Cellular/Molecular
Camphor's TRP
Haoxing Xu, Nathaniel T. Blair, and David E. Clapham
(see pages 8924–8937)
Camphor, an age-old component of home remedies, is a plant derivative that acts as a topical anesthetic. This week, Xu et al. explored the mechanism of action of camphor by examining its effects on members of the large and complex transient receptor potential (TRP) channel family. In heterologous cells, camphor activated the capsaicin-sensitive channel TRP vanilloid subtype 1 (TRPV1). Camphor-activated TRPV1-like currents were also found in dorsal root ganglion neurons. Although camphor was less potent than capsaicin in TRPV1 activation, desensitization was more complete, suggesting that the desensitizing action could contribute to analgesia. However, camphor inhibited other TRP channels such as TRPA1 (also expressed in nociceptors) that may also contribute to its effects.
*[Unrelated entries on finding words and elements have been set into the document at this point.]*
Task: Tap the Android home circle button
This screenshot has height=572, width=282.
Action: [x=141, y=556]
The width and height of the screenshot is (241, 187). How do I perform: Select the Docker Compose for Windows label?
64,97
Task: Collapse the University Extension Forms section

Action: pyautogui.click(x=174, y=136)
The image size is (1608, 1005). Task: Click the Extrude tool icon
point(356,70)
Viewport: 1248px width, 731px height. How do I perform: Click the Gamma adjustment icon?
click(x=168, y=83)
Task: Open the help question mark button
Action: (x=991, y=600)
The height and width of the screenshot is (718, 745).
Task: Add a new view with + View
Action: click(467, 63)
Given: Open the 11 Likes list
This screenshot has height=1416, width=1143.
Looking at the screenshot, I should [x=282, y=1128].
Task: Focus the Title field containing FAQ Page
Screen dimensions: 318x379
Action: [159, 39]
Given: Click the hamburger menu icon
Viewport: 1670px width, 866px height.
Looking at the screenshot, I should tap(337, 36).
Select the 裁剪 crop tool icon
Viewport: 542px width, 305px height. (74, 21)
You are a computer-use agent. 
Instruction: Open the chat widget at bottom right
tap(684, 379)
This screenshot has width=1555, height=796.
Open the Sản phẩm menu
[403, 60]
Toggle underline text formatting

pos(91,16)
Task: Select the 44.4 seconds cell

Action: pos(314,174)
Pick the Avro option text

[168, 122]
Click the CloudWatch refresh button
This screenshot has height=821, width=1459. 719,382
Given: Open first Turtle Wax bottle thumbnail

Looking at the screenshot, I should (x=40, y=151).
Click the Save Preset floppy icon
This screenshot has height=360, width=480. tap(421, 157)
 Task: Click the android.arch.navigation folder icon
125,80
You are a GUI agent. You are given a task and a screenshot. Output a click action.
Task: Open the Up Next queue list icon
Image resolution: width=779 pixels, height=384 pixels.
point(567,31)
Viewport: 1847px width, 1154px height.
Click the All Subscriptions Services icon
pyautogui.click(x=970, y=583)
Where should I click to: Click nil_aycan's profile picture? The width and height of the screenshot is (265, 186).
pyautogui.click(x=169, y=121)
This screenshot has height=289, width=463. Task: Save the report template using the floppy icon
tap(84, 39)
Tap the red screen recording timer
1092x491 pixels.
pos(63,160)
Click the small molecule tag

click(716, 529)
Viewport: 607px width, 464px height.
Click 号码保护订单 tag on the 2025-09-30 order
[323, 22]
Although camphor can also activate TRPV3, this response sensitized with repeated exposure, suggesting that TRPV3 does not contribute to analgesia, but it may underlie the warm sensation produced by camphor.
Equivalent dendritic branches from the class III ddaA neuron had marked increases in filopodia when expressing CaMKII T287D (right) compared with wild type (left). See the article by Andersen et al. for details.
Development/Plasticity/Repair
CaMKII and Dendritic Filopodia in Drosophila
Ryan Andersen, Yimei Li, Mary Resseguie, and Jay E. Brenman
(see pages 8878–8888)
Filopodia are the small protrusions that make time-lapse movies of dendrites worth watching. They serve as precursors to dendritic spines and pioneer the development of dendritic arbors. This week, Andersen et al. examined the effects of cytoskeletal regulatory molecules on filopodial plasticity in Drosophila larvae. They focused on dendritic arborization (da) peripheral neurons. Expression of a constitutively active mutant form of calcium/calmodulin-dependent kinase II (CaMKII), T287D, increased the number of filopodia on da dendrites and increased actin turnover. In contrast, the T287A mutant, which is only active in the continuous presence of calcium, increased the length but not the number of filopodia. Rac1, which also modifies the actin cytoskeleton, increased filopodial formation as well. CaMKII affected only neurons that normally contained filopodia, whereas Rac1 caused de novo synthesis of filopodia in all da neurons. These results suggest different pathways for the actions of CaMKII and Rac1 on dendritic filopodia.
Behavioral/Systems/Cognitive
Trading Spaces: Neural Activity and Tissue Oxygen
Jeffrey K. Thompson, Matthew R. Peterson, and Ralph D. Freeman
(see pages 9046–9058)
Although brain imaging is an invaluable tool, the signals are indirect and complex measures of the underlying neural activity or metabolism. For example, the blood oxygen level-dependent response, the basis of functional magnetic resonance imaging, depends on cerebral blood flow, blood volume, and the metabolic rate of oxygen. To assess the spatiotemporal characteristics of these changes, Thompson et al. used a microelectrode sensor to simultaneously measure local tissue oxygen and multiunit neural activity. The sensor provides a weighted average tissue pressure of oxygen in a tissue volume of ∼60 μm in diameter. The authors recorded from the lateral geniculate nucleus, which is organized into small receptive fields allowing for fine spatial control of activity, and from the visual cortex in the cat. Near the sensor, oxygen levels dipped, whereas neural activity that extended over the range of several millimeters caused an increase in oxygen levels. These spatiotemporal constraints shape the resolution of functional neuroimaging methods.
Neurobiology of Disease
Cdk5 and Neuronal Death
Michael J. O'Hare, Neena Kushwaha, Yi Zhang, Hossein Aleyasin, Steven M. Callaghan, Ruth S. Slack, Paul R. Albert, Inez Vincent, and David S. Park
(see pages 8954–8966)
Neuronal activation of cyclin-dependent kinase 5 (cdk5) depends on the neuron-specific expression of its partners, p35 and p39. When p35 is cleaved to p25 by calpain, cdk5 acts as a pro-death molecule, but cdk5 can also promote survival. Thus, O'Hare et al. set out to determine what factors influence cdk5 action. They compared in vitro cell death caused by the DNA-damaging agent camptothecin (CA) with excitotoxic cell death. After CA, levels of p35 in cultured cortical neurons fell as p25 rose, and cdk5 activity declined. Complexes of p25/cdk5 were elevated in the nucleus, but apparently too late to affect cell death. The decline of p35/cdk5 complexes in the cytoplasm, however, sensitized cells to apoptosis. In cerebellar granule neurons treated with an excitotoxic dose of glutamate, p35 was rapidly cleaved to p25. Inhibition of nuclear cdk5 prevented excitotoxic cell death. Thus, pro-survival p35/cdk5 signaling was cytoplasmic, whereas pro-death p25/cdk5 signaling was nuclear.